# "The Bride" Tutorial Links



## Lauriebeast (Feb 27, 2007)

Well guys, I finally have the tutorial for ya. Here are the links....it's in 6 parts.

http://halloweenforum.com/showthread.php?t=62175
http://halloweenforum.com/showthread.php?t=62177
http://halloweenforum.com/showthread.php?t=62179
http://halloweenforum.com/showthread.php?t=63288
http://halloweenforum.com/showthread.php?t=63289
http://halloweenforum.com/showthread.php?t=63291
PM me if you have any questions.


----------



## playfx (Mar 10, 2007)

Great tutorial LB, how much money do you think you have in supplies for this project? Any way you look at it, its money well spent!!


----------



## Ms. Wicked (Nov 14, 2006)

Thanks for taking the time to put that together.
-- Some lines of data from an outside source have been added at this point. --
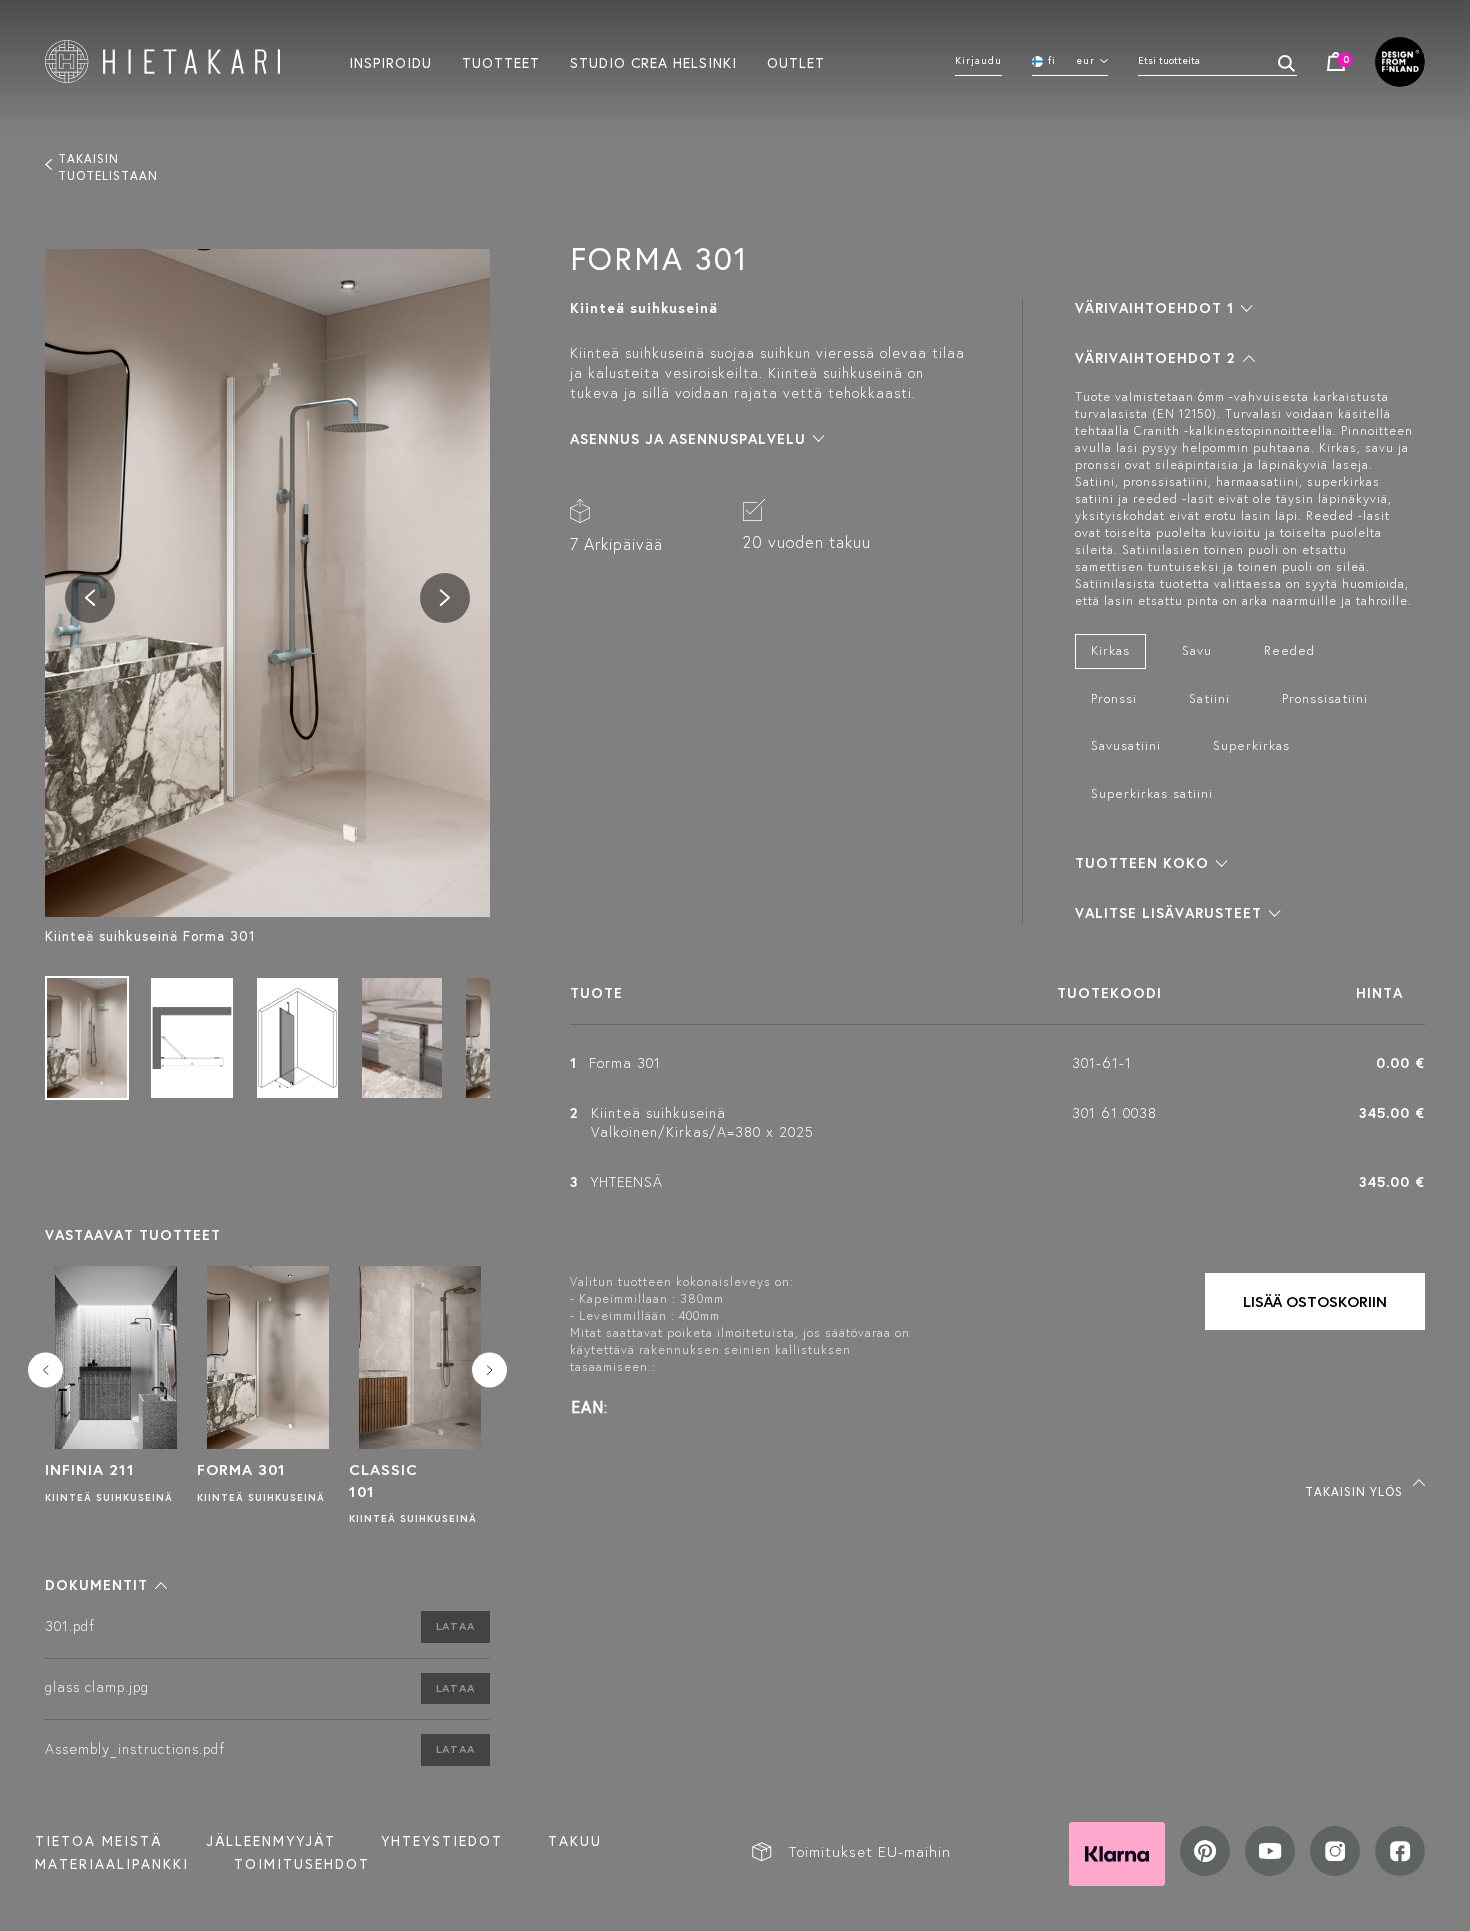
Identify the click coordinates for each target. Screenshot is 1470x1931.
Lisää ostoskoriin (1315, 1301)
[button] (106, 1585)
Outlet (796, 62)
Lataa (455, 1626)
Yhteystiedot (442, 1841)
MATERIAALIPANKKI (112, 1864)
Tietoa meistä (98, 1841)
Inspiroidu (390, 62)
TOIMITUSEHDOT (302, 1864)
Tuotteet (501, 62)
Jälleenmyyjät (271, 1841)
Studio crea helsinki (653, 62)
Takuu (575, 1841)
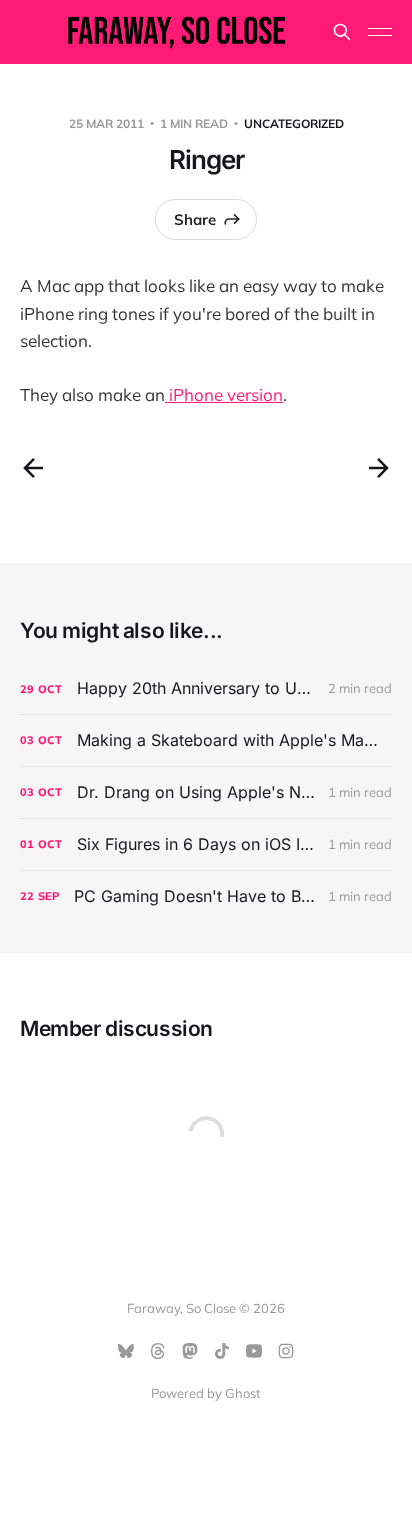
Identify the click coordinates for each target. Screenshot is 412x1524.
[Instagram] (286, 1351)
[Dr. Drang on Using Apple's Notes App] (206, 792)
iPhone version (224, 394)
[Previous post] (33, 468)
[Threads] (158, 1351)
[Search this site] (342, 32)
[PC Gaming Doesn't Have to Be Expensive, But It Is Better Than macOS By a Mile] (206, 896)
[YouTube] (254, 1351)
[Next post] (379, 468)
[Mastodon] (190, 1351)
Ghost (243, 1393)
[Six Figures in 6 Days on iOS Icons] (206, 844)
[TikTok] (222, 1351)
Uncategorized (294, 123)
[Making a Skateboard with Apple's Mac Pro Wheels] (206, 740)
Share (195, 219)
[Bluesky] (126, 1351)
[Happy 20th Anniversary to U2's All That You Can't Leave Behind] (206, 688)
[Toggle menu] (380, 32)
I have to confess that I also had fun looking at all of your stuff in the background: other sculps, pictures, boxes of supplies, LOL.


----------



## Sickie Ickie (Jun 20, 2006)

All that much more respect when seeing what went into it! Thanks!


----------



## Haunted Bayou (Feb 16, 2007)

Great tutorial.
I don't know why I didn't notice her uvula before. Nice touch!


----------



## Sickie Ickie (Jun 20, 2006)

If you see her uvula, you know she's a girl. hehehehhehehehheeeeee


----------



## Ghoulbug (Apr 24, 2007)

omg that looks awesome!! Such talent!!!!!


----------



## Dr Morbius (Sep 21, 2004)

Nice How-to, LB!!


----------



## Lauriebeast (Feb 27, 2007)

Thanks everyone, and please let me know if you have any questions.


----------



## Ghoul Friday (Oct 6, 2007)

That is, hands down, the best prop I have seen this season. Genius. Good for you. I'd keep her up year round.


----------



## HalloweenRick (Nov 25, 2005)

Great Work Lauriebeast!


----------



## THeme ssaGE (Jul 16, 2006)

wow. I'm left speechless. Thanks for photo-documenting your creation, which is nothing short of inspiring.

-newbie


----------



## Silent Requiem (Feb 17, 2008)

You are so talented i just can't express it! You have inspired me to try a whole series of full body statues using the Celluclay/paperclay shell.


----------



## beelce (Jul 21, 2007)

WOW Laurie you are a master...very inspirational...amazing how smooth your skin textures are. Thanks for sharing


----------



## RAWR (Apr 4, 2008)

so good amazing


----------



## Lilly (Jun 13, 2006)

I am far behind on this..
as always great tutorial on a great prop


----------



## tonguesandwich (Oct 13, 2006)

Awesome LB.... you are super talented. I have taught art since 91 and you rank with the best!


----------



## Sickie Ickie (Jun 20, 2006)

You don't look a day over 90 TS.


----------



## tonguesandwich (Oct 13, 2006)

Thanks Sickie....


----------



## jabberwocky (Apr 30, 2008)

Do you take requests?


----------



## DeathTouch (Sep 6, 2005)

That is awesome!


----------



## HouseBloodthorn (Aug 16, 2007)

I can't even BEGIN to praise this enough. A great tutorial and absolutely AMAZING work. First rate.


----------



## DSTRONG61 (Jul 8, 2008)

I can't believe this is so realistic! I about fell out of my chair. My hat is truely off to you! Just amazing. The details in my hands are where my props suck how did you get foam to look so real? I saw you tutorial but really it doesn't give you enough credit for your God given talent. I love this prop! Is it very heavy? Are you a sculptor by profession? Just simply amazing! I wish I could have been there while you were making her. But will enjoy her anyway.
Denise


----------



## DSTRONG61 (Jul 8, 2008)

This has wowed me to no end! simply fantastic!
Can't compare to your talent!
Denise


----------